Problem to solve
Word for word, transcribe the data below from the line with "Instruction: Click the blue" to the line with "Task: Click the Errors info icon", keeping both of those lines.

________

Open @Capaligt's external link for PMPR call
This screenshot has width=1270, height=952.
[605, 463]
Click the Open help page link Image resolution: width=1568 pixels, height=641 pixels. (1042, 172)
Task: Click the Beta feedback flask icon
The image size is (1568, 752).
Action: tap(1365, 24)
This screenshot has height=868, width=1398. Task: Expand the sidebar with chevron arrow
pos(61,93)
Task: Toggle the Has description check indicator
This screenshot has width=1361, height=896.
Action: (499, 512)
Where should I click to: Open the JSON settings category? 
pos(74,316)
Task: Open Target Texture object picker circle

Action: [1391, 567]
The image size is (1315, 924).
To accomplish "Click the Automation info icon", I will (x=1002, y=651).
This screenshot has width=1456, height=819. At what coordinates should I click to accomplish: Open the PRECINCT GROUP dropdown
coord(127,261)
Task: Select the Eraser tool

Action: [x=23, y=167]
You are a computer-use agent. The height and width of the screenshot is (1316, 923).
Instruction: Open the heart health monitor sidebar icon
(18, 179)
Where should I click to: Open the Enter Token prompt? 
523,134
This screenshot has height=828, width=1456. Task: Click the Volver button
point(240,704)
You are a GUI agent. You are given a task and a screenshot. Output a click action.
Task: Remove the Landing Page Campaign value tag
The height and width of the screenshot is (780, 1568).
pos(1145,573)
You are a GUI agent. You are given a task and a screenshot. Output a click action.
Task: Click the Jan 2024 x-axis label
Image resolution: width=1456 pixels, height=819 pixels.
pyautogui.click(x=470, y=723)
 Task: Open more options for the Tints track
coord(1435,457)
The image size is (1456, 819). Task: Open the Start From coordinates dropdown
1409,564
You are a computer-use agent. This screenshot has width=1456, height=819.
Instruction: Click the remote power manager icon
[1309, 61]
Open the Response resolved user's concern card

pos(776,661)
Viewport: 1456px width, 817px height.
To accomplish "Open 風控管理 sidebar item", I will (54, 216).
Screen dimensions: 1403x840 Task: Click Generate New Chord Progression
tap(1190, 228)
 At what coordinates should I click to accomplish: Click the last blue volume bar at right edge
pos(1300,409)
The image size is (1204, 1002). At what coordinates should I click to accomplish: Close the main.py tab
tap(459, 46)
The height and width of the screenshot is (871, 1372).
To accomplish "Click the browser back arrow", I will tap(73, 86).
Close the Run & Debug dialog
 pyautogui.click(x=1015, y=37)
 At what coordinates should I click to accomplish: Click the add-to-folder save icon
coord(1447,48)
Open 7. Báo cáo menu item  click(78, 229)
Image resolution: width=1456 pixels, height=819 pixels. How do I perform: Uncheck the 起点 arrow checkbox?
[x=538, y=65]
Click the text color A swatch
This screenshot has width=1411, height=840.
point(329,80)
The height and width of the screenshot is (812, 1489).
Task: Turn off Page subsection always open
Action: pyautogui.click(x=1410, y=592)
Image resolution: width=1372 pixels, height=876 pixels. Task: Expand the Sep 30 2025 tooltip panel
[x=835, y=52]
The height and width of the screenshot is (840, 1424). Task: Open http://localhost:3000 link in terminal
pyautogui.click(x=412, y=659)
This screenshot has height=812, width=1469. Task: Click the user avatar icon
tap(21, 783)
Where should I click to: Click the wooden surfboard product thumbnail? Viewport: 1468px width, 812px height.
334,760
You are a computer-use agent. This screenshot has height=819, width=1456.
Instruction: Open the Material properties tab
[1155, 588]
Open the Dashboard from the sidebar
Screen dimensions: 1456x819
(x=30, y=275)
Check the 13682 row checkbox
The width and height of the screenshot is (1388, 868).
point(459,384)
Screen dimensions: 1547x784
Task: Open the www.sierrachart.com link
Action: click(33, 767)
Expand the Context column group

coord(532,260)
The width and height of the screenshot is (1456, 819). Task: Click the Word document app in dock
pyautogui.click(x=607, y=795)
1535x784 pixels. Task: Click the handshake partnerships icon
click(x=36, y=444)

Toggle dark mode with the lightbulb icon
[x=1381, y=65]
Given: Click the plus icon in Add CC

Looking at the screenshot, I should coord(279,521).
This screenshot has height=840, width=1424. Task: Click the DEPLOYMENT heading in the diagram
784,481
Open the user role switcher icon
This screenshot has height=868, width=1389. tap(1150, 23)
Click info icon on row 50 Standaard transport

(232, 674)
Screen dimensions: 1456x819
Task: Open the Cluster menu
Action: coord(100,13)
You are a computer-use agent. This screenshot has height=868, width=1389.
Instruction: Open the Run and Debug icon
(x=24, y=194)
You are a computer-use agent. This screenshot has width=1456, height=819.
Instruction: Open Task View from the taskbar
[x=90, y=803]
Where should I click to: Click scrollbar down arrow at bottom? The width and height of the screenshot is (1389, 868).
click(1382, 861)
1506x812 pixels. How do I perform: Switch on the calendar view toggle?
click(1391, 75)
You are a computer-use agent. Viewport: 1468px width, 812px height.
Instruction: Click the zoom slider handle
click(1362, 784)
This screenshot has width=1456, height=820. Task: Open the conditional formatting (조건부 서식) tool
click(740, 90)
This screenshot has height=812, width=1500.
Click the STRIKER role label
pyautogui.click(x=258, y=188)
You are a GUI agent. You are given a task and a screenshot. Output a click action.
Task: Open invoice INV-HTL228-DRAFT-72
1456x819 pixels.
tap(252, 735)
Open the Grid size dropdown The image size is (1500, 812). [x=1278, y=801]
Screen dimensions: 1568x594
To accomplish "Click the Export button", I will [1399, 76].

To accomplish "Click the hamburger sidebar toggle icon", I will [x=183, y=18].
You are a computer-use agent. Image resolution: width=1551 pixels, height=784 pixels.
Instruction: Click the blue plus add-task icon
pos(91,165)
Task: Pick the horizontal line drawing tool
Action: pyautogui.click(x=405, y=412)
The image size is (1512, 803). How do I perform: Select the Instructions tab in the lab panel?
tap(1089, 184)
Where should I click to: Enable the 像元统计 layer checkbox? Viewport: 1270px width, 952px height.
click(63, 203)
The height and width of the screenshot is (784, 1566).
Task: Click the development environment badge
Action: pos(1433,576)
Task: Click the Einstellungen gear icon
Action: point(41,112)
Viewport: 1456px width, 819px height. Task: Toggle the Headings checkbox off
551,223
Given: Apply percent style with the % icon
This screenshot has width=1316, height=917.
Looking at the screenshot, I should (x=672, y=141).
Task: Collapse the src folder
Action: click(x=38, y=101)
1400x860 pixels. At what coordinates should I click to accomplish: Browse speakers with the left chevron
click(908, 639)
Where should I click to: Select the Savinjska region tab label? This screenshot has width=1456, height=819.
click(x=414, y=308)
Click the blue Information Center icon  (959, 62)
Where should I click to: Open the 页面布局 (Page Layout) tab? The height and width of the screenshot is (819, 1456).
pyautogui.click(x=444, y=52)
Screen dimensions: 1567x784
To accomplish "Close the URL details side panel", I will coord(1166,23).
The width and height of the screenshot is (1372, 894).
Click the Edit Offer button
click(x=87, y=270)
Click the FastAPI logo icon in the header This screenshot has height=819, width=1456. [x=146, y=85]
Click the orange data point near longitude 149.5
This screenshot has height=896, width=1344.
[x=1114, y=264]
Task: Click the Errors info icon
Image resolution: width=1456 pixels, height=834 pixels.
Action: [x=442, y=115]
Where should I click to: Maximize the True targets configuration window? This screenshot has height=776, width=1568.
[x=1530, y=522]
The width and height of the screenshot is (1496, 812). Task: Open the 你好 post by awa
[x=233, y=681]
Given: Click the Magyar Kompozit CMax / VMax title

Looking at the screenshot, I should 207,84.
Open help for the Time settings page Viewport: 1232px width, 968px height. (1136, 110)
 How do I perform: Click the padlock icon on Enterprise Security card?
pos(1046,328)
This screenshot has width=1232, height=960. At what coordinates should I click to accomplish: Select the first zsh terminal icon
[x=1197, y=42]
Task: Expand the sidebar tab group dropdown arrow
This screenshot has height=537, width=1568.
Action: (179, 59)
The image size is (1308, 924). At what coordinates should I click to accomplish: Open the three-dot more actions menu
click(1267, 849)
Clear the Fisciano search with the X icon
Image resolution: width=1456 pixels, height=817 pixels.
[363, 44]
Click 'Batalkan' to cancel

________

Response below
Instruction: Click the blue plus add-task icon
pos(91,165)
Task: Pick the horizontal line drawing tool
Action: pyautogui.click(x=405, y=412)
The image size is (1512, 803). How do I perform: Select the Instructions tab in the lab panel?
tap(1089, 184)
Where should I click to: Enable the 像元统计 layer checkbox? Viewport: 1270px width, 952px height.
click(63, 203)
The height and width of the screenshot is (784, 1566).
Task: Click the development environment badge
Action: pos(1433,576)
Task: Click the Einstellungen gear icon
Action: point(41,112)
Viewport: 1456px width, 819px height. Task: Toggle the Headings checkbox off
551,223
Given: Apply percent style with the % icon
This screenshot has width=1316, height=917.
Looking at the screenshot, I should (x=672, y=141).
Task: Collapse the src folder
Action: click(x=38, y=101)
1400x860 pixels. At what coordinates should I click to accomplish: Browse speakers with the left chevron
click(908, 639)
Where should I click to: Select the Savinjska region tab label? This screenshot has width=1456, height=819.
click(x=414, y=308)
Click the blue Information Center icon  (959, 62)
Where should I click to: Open the 页面布局 (Page Layout) tab? The height and width of the screenshot is (819, 1456).
pyautogui.click(x=444, y=52)
Screen dimensions: 1567x784
To accomplish "Close the URL details side panel", I will coord(1166,23).
The width and height of the screenshot is (1372, 894).
Click the Edit Offer button
click(x=87, y=270)
Click the FastAPI logo icon in the header This screenshot has height=819, width=1456. [x=146, y=85]
Click the orange data point near longitude 149.5
This screenshot has height=896, width=1344.
[x=1114, y=264]
Task: Click the Errors info icon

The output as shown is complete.